= Passage to read =
(begin)

[1/5] Add a script to validate documentation glossaries

Message ID	20250729-variables-checks-v1-1-5ad6ca9b9386@bootlin.com
State	New
Headers	show Return-Path: <antonin.godard@bootlin.com> ip: 217.70.183.194, mailfrom: antonin.godard@bootlin.com) From: Antonin Godard <antonin.godard@bootlin.com> Date: Tue, 29 Jul 2025 13:30:02 +0200 Subject: [PATCH 1/5] Add a script to validate documentation glossaries MIME-Version: 1.0 Content-Type: text/plain; charset="utf-8" Content-Transfer-Encoding: 7bit Message-Id: <20250729-variables-checks-v1-1-5ad6ca9b9386@bootlin.com> References: <20250729-variables-checks-v1-0-5ad6ca9b9386@bootlin.com> In-Reply-To: <20250729-variables-checks-v1-0-5ad6ca9b9386@bootlin.com> To: docs@lists.yoctoproject.org Cc: Thomas Petazzoni <thomas.petazzoni@bootlin.com>, Antonin Godard <antonin.godard@bootlin.com>
Series	Add checks for glossaries correctness \| expand [0/5] Add checks for glossaries correctness [1/5] Add a script to validate documentation glossaries [2/5] Makefile: add a checks rule [3/5] ref-manual/variables.rst: fix the glossary [4/5] ref-manual/variables.rst: sort variables [5/5] ref-manual/terms.rst: sort entries

Message ID

20250729-variables-checks-v1-1-5ad6ca9b9386@bootlin.com

State

New

Headers

From: Antonin Godard <antonin.godard@bootlin.com>
Date: Tue, 29 Jul 2025 13:30:02 +0200
Subject: [PATCH 1/5] Add a script to validate documentation glossaries
MIME-Version: 1.0
Content-Type: text/plain; charset="utf-8"
Content-Transfer-Encoding: 7bit
Message-Id: <20250729-variables-checks-v1-1-5ad6ca9b9386@bootlin.com>
References: <20250729-variables-checks-v1-0-5ad6ca9b9386@bootlin.com>
In-Reply-To: <20250729-variables-checks-v1-0-5ad6ca9b9386@bootlin.com>
To: docs@lists.yoctoproject.org
Cc: Thomas Petazzoni <thomas.petazzoni@bootlin.com>,
 Antonin Godard <antonin.godard@bootlin.com>

Series

Add checks for glossaries correctness | expand

Commit Message

Antonin Godard July 29, 2025, 11:30 a.m. UTC

Instead of tracking the glossary manually, add a small script that
checks if it is properly sorted.

Add two comments between the start and end of the glossary for the
script to know where it's located.

The script also checks if the variables are properly sorted. It uses
difflib and returns the diff if there's a difference between the
unsorted and sorted list.

Messages beginning with "WARNING:" are reported by the Autobuilder,
which is the reason for this format.

Signed-off-by: Antonin Godard <antonin.godard@bootlin.com>
---
 documentation/ref-manual/variables.rst |  6 +++
 documentation/tools/check-glossaries   | 90 ++++++++++++++++++++++++++++++++++
 2 files changed, 96 insertions(+)

diff --git a/documentation/ref-manual/variables.rst b/documentation/ref-manual/variables.rst
index e4d5a9c97..6c2344950 100644
--- a/documentation/ref-manual/variables.rst
+++ b/documentation/ref-manual/variables.rst
@@ -7,6 +7,9 @@  Variables Glossary
 This chapter lists common variables used in the OpenEmbedded build
 system and gives an overview of their function and contents.

(end)

= Your goal =
According to the glossary-check patch, why does the script begin its messages with "WARNING:"? Reply in one to three sentences. Rely only on the patch above for your answer.

= Material provided =
(begin)

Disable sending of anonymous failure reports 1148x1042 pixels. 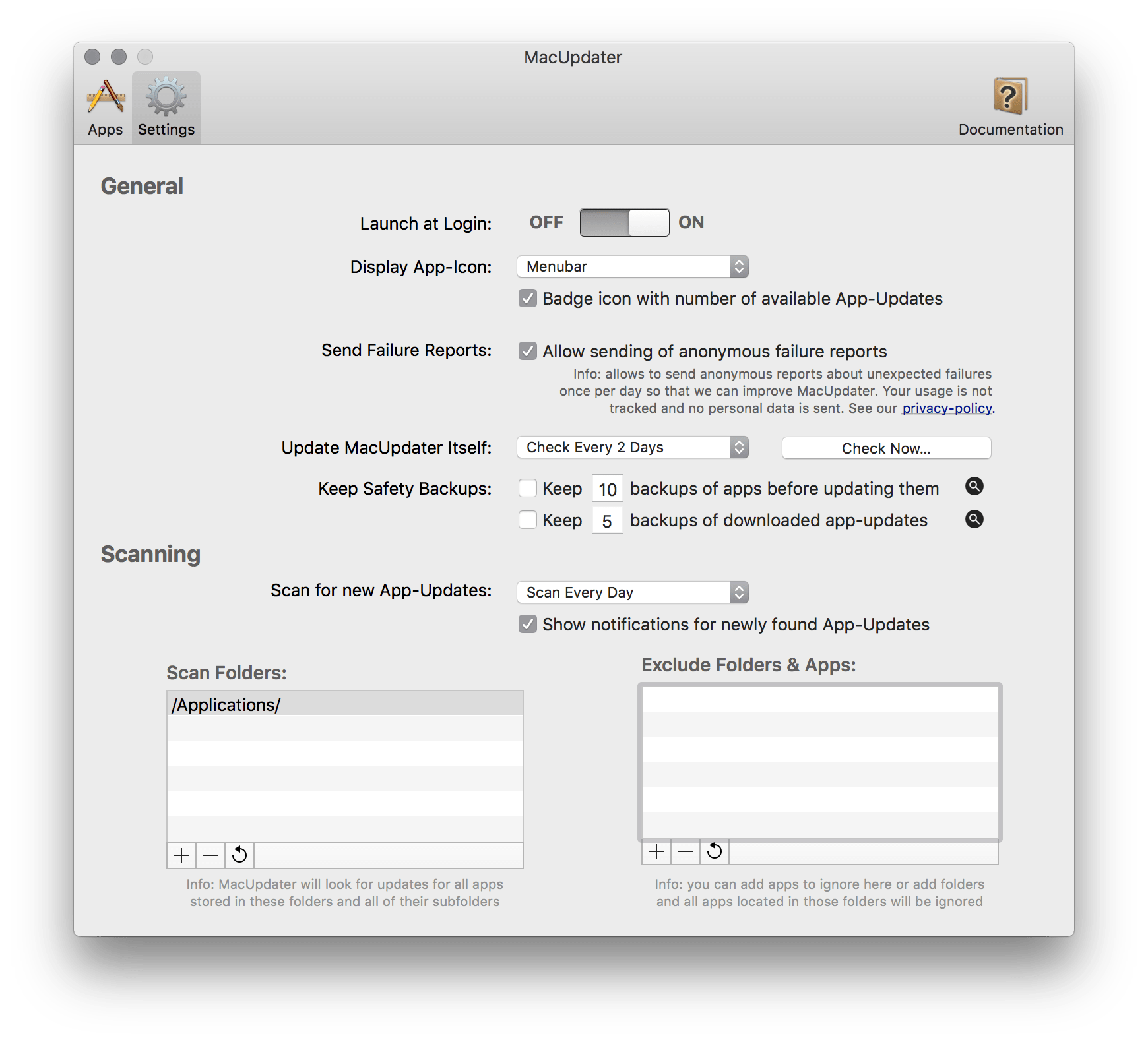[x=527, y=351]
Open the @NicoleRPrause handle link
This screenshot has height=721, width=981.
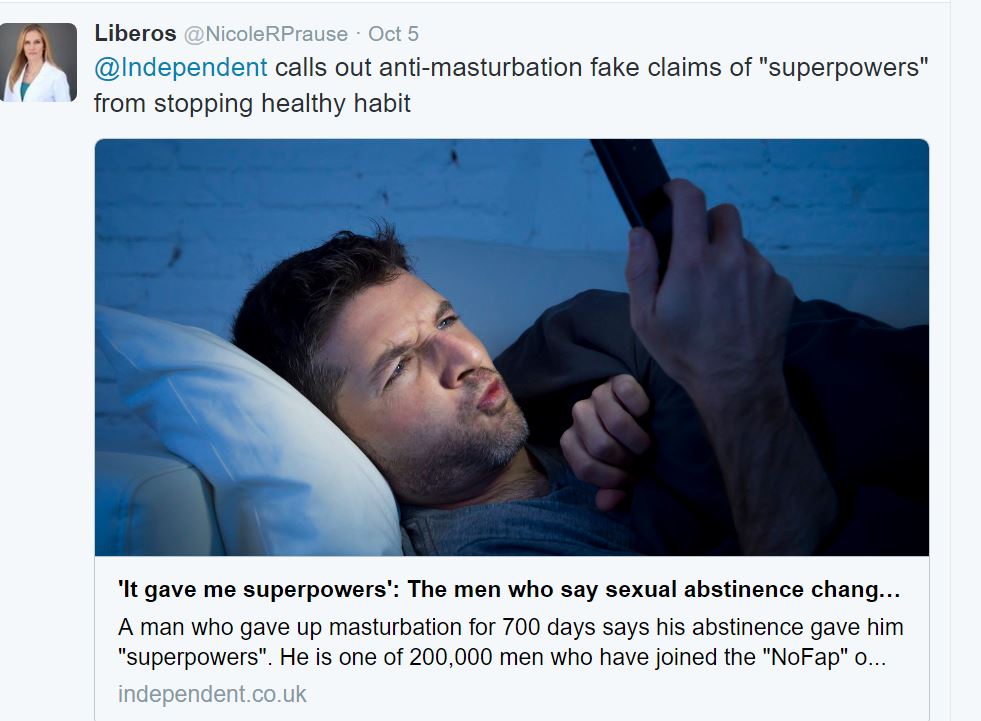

(end)

= Exercise response =
Messages that begin with "WARNING:" are reported by the Autobuilder. That is why the script uses this format.